Because of its transformation to a suburban community in the mid-20th century, the city has an odd mixture of architectural styles for a small suburb. Wayzata's "downtown" area stretches in a linear format along the bay shore, and unfortunately the BNSF railway cuts the community off from the lake. Some downtown buildings and parks are directly adjacent the railroad tracks, and during the day when the trains come through, the sound of the horn is almost deafening.

*Wayzata, Minnesota*
Population: 3,688
October 22, 2011


----------



## Linguine (Aug 10, 2009)

Wow!...beautiful pics...thanks for sharing.:cheers:


----------



## lafreak84 (Oct 26, 2010)

Beautiful! :cheers:


----------



## Expat (May 25, 2005)

After many years of listening to "Prairie Home Companion" on the radio & seeing the movie, I was especially pleased to see Mickey's Diner!

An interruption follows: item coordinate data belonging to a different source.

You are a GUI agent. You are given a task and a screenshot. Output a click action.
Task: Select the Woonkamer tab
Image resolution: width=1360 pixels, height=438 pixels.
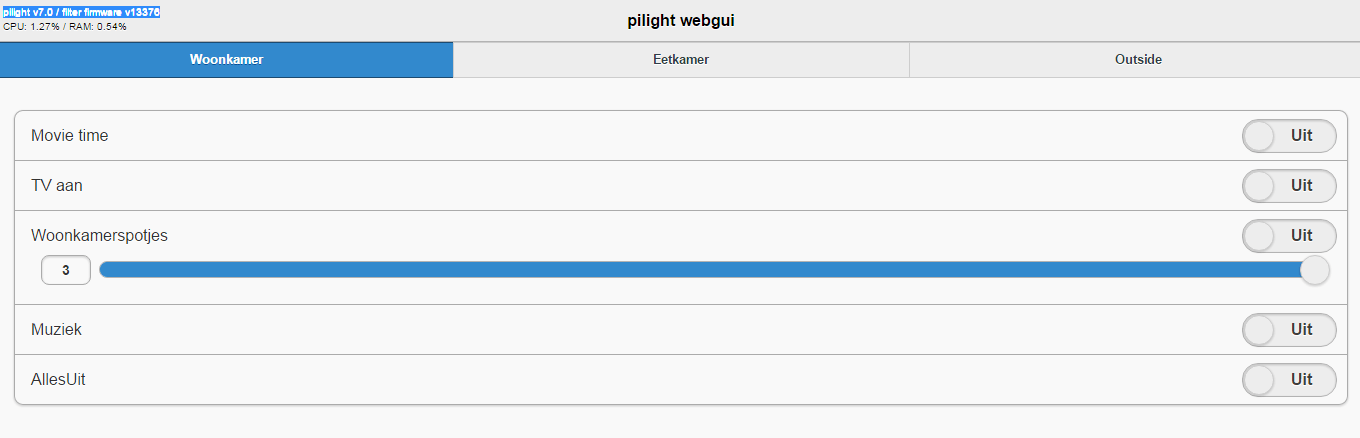click(226, 60)
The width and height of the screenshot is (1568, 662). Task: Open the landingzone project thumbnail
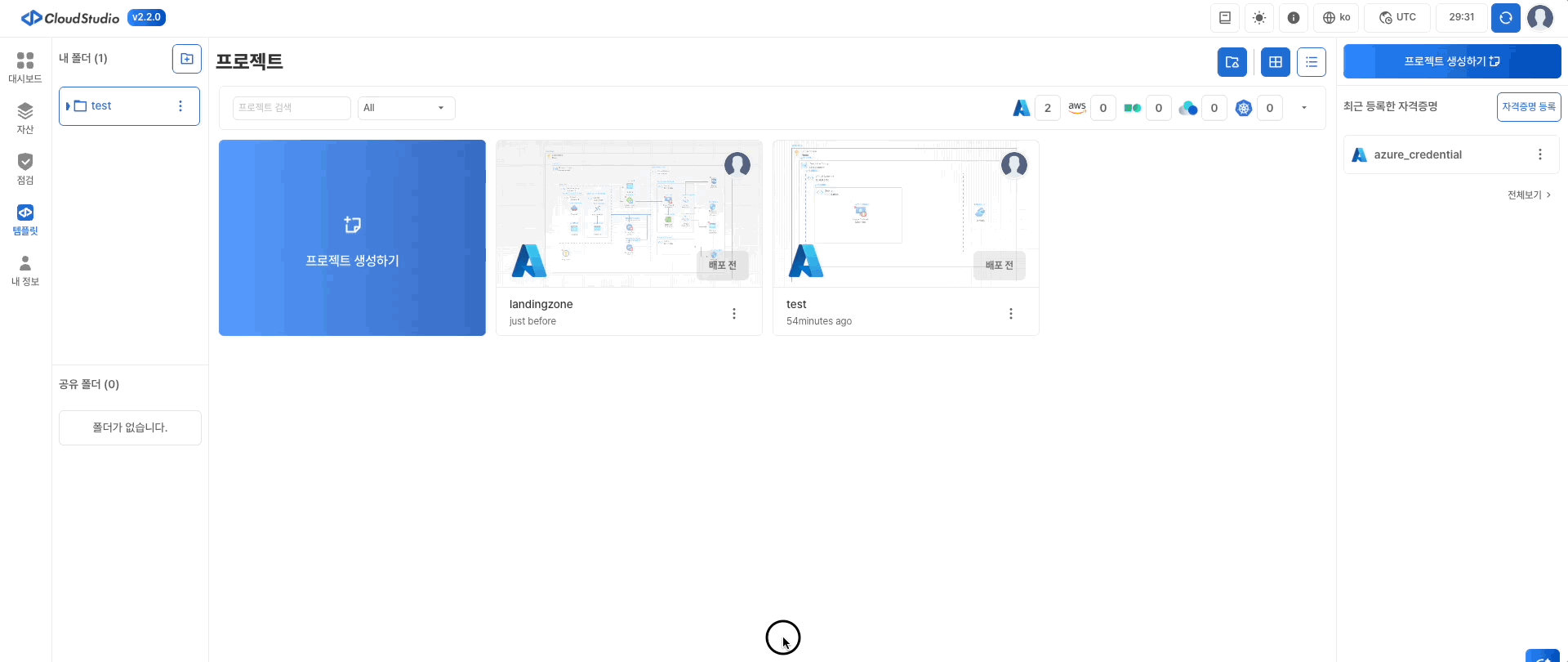point(629,213)
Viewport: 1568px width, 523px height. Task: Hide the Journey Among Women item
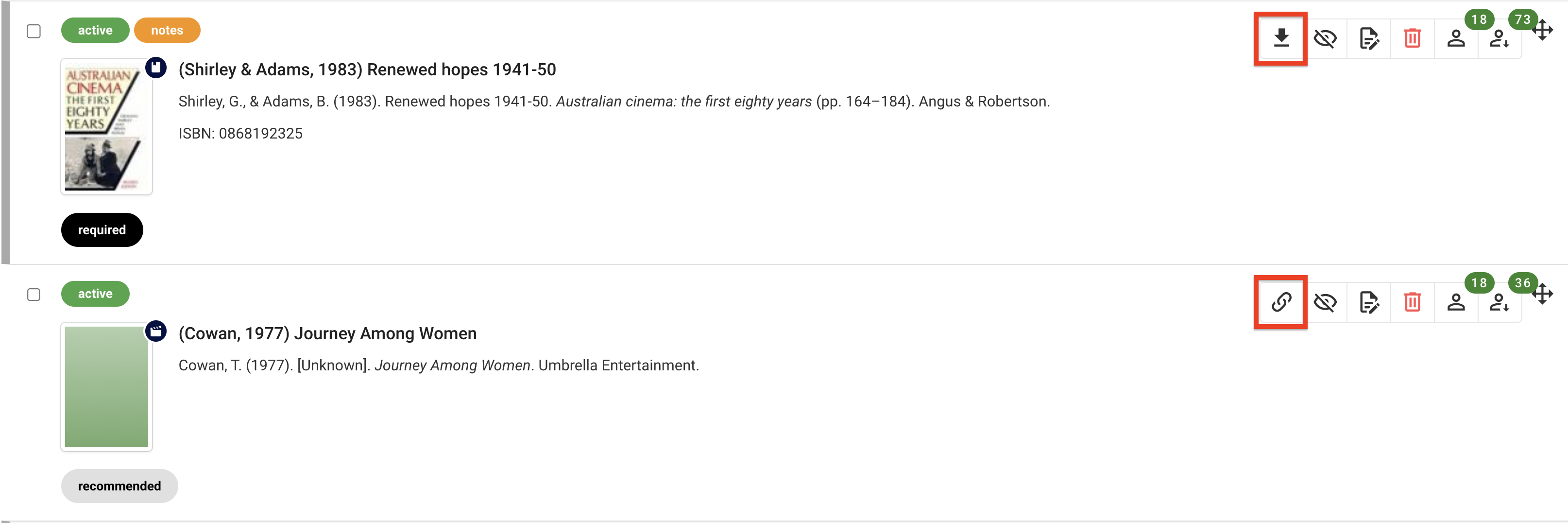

Each location featured in this thread seems to be the ideal place to visit or live. Beautiful pictures!


----------



## Jennifat (Aug 7, 2005)

Thanks for the nice comments, everyone!


----------



## Milan Luka (Oct 10, 2007)

Jennifat said:


> Since I've been posting several individual threads in the Urban Showcase over the past year featuring Minnesota cities and towns, I thought I might as well condense them all into one and continue to update at my pleasure.
> 
> Thanks to everyone for your praise and encouragement as I very slowly photograph every corner of the state.


Excellent idea. Im loving this thread Jennifat. And so nice to see a part of the country that kinda gets overlooked.


----------



## Jennifat (Aug 7, 2005)

Milan Luka said:


> And so nice to see a part of the country that kinda gets overlooked.


Displaying what my little piece of "flyover country" has to offer is one of my goals.


----------



## madridhere (Oct 10, 2005)

Great photos, it seems Nature there is great...


----------



## Jennifat (Aug 7, 2005)

Thanks for the nice comments, everyone!

We just received about 12 inches of snow (31 centimeters) over the weekend here in the Twin Cities, so I hope to get some wintry shots soon.


----------



## madonnagirl (Aug 7, 2011)

very nice photos of great places specially Minneapolis.


----------



## Jennifat (Aug 7, 2005)

Thanks, Madonnagirl.


----------



## Jennifat (Aug 7, 2005)

*University of Minnesota — East Bank*

Yesterday afternoon, I decided to brave the cold and get some shots of the University of Minnesota, Twin Cities at its main campus in Minneapolis.

My focus for this photo tour is the East Bank, which is a small city unto itself and the largest, oldest portion of the campus. Built in pieces beginning in the late 19th century, nearly every architectural style from every era since the Victorian period can be found here, and many of its buildings are on the National Register of Historic Places.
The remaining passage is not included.